Selon une étude de l'association des fabricants de logiciels, la Business Software Alliance (BSA), qui regroupe des éditeurs tels que Adobe, Apple, Microsoft, ..., le taux de piratage des logiciels a baissé en France de 2 points en 2006, mais reste supérieur à la moyenne européenne dont le taux de piratage a diminué de 1 point l'an passé.
La France se classe "troisième au palmarès des mauvais élèves" derrière les Etats-Unis et la Chine, avec un taux de piratage des logiciels estimé à 45%, contre 36% en moyenne au sein de l'Union européenne et 35% au niveau mondial.
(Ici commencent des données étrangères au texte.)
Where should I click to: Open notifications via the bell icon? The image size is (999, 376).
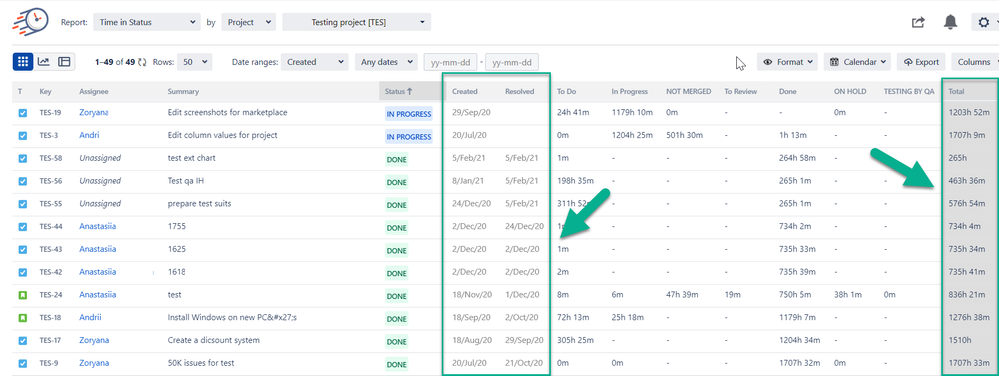click(951, 22)
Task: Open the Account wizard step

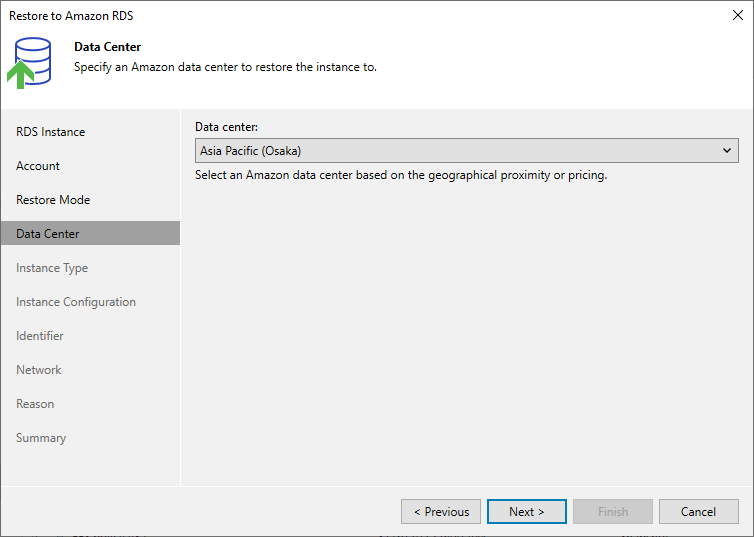Action: 38,166
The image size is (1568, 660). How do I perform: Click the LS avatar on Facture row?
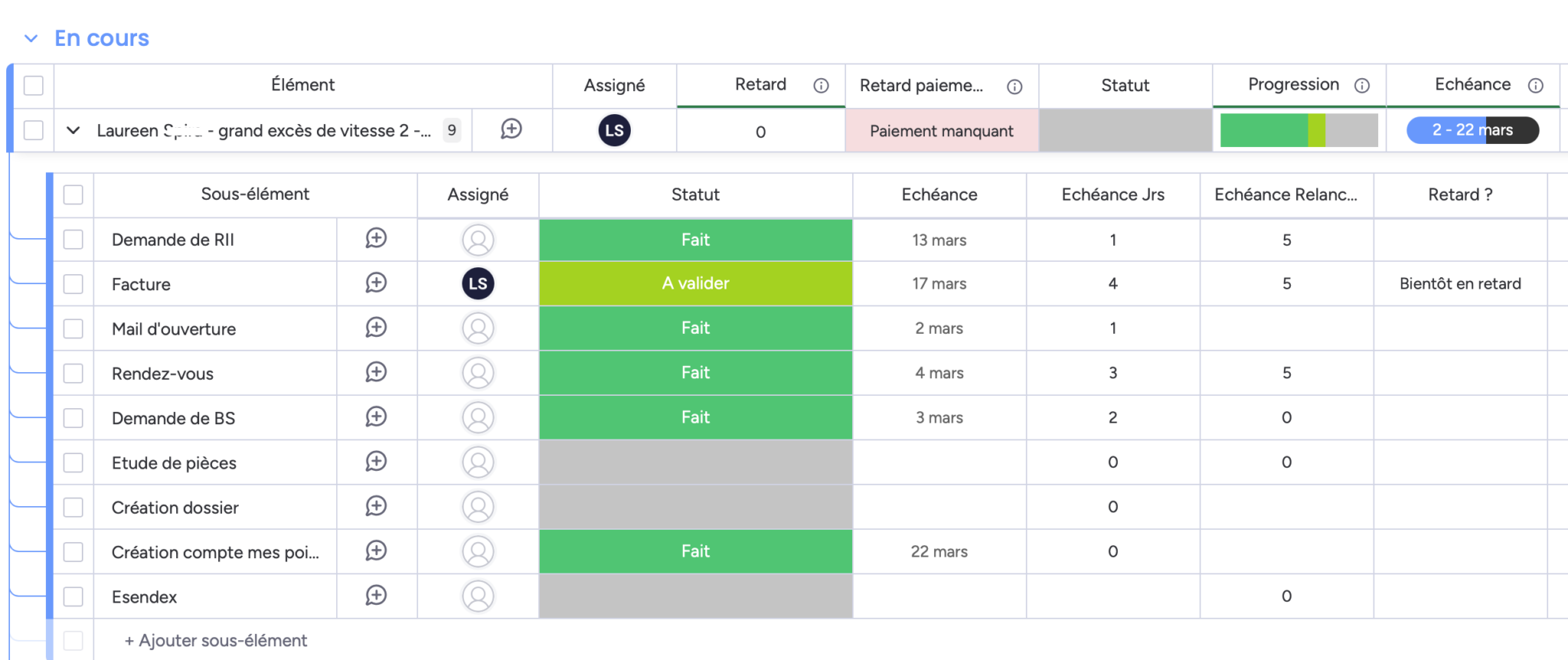click(478, 283)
Le préjudice en découlant est évalué à 2,67 milliards de dollars en France, 11 milliards en Europe et plus de 39 milliards dans le monde.
"En grande partie harmonisée, la législation européenne a eu un effet positif sur l'action répressive, ce qui a contribué à stabiliser le taux de piratage depuis 2005", commente la BSA qui note un manque à gagner en Europe en recul de 1 milliard.
Selon l'étude, réalisée par l'institut d'études IDC et publiée mardi,
Internet serait "le canal de distribution prédominant pour les logiciels illicites" en raison de "la généralisation du haut débit dans les pays développés", alors que les CD contrefaits restent le moyen privilégié dans les pays émergents.